With Carr admitting he is an "unbounded admirer of this prime minister", Gillard knows that she now controls the frequency and nature of numerous Carr-Gillard media conferences between now and a 2013 election.

With the booming voice and towering presence of Carr beside her, she has secured what, in an ideal world, Kevin Rudd could have offered her – the combination of world class oratorical skills, formidable erudition and an instinctive feel for media performance. Nobody has yet accused Gillard of having any of these.

So was it a tactical ruse, or did Gillard shaft her own party's power brokers? Take your pick. Either way, the effect of the Carr-Gillard media performance between now and a 2013 election cannot be understated, and its most important effect will be to kill off any possibility of a Rudd challenge. As noted on Thursday, to the psephologically-minded a new Rudd challenge was, despite the protestations of the former foreign minister, a near certainty (Seductive rumours of Abbott's demise, March 1). The opposite is now true.

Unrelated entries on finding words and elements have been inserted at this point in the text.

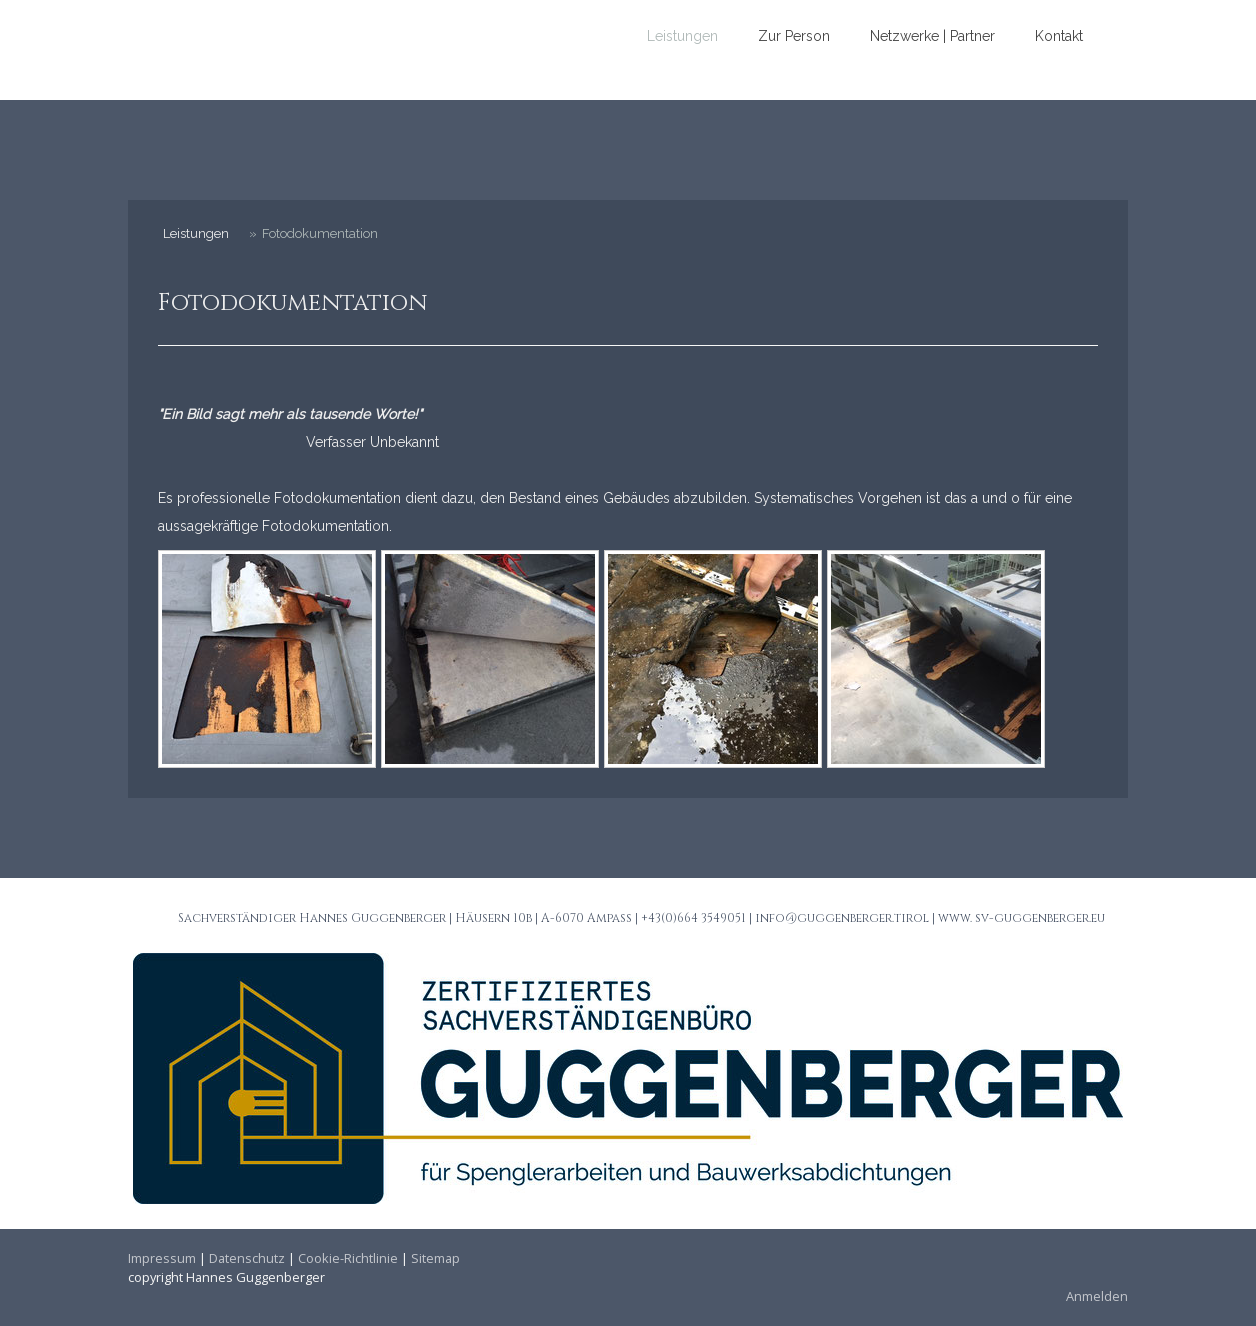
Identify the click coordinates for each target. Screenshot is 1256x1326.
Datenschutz (247, 1258)
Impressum (162, 1258)
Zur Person (794, 36)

This is all great theatre, but it's important to remember what this means for Australian business and the economy more widely. For better or worse, we now have a robust Labor leadership team that simply will not be toppled before a late-2013 election, meaning the fundamental economic policy settings – give or take some fiscal gymnastics at budget time – will not change until early 2014.

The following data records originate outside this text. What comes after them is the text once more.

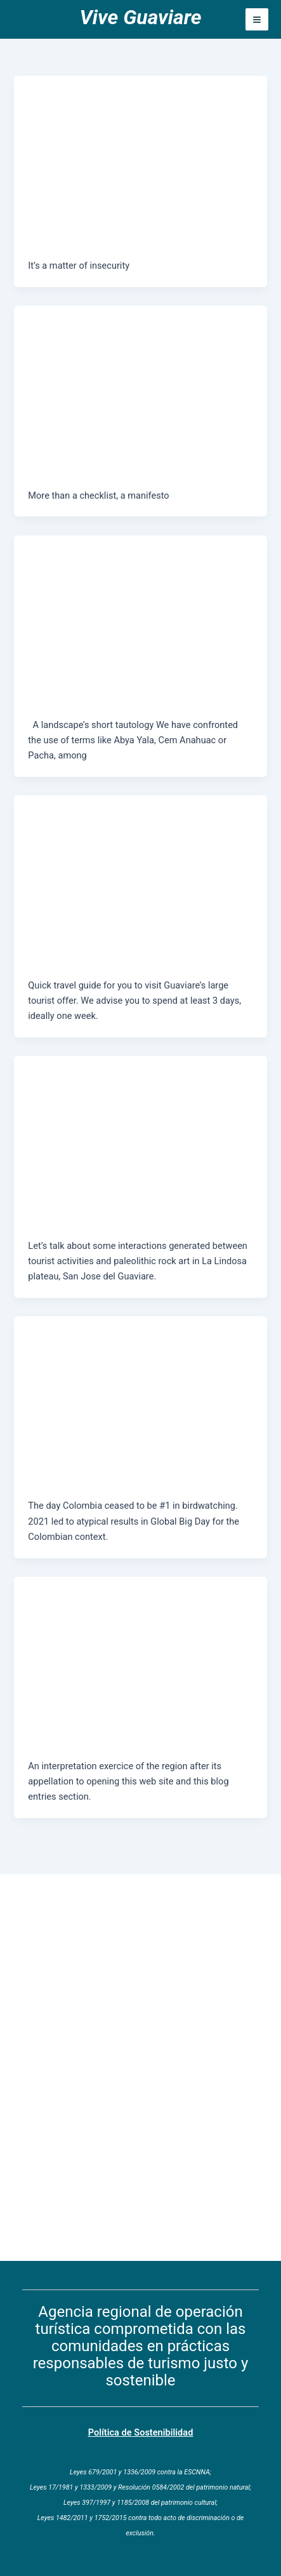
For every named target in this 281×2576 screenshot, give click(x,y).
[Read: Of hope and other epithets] (140, 1647)
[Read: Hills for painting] (140, 1126)
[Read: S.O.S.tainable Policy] (140, 376)
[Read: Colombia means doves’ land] (140, 1387)
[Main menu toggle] (256, 19)
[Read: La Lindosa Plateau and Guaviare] (140, 605)
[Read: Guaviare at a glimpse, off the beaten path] (140, 866)
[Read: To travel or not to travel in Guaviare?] (140, 146)
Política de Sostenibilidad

The Fair Work Act review will tread a cautious line between, on the one hand, the ever-growing clamour of employers for 'flexibility', a lighter unfair dismissal burden for employers and less union power in EBA negotiations, and, on the other, the populist notion that wage growth over and above productivity gains is somehow good for 'working Australians'.

The Clean Energy Futures carbon pricing package will not be tinkered with by this government, nor will the accompanying tax and pension reforms. The NBN rollout will continue according to plan.

And the MRRT will swing into play, harvesting something like bugger-all to redistribute amongst "all Australians".

The Gillard government is facing an almighty task to deliver a budget surplus this year and it will continue to step on toes to achieve this iron-clad promise – the latest toes being those in the solar hot water industry which saw federal subsidies withdrawn overnight for installing rooftop hot water systems.

Bob Carr can't help much with that process. However, the signs are good that he will build on Kevin Rudd's impressive list of foreign policy achievements. And, most importantly, ensure that it is Bob Carr's media performances that fill the airwaves for the next 18 months, not those of a backbencher named Kevin Rudd.

That is something of a coup for a prime minister who supposedly had no control of cabinet.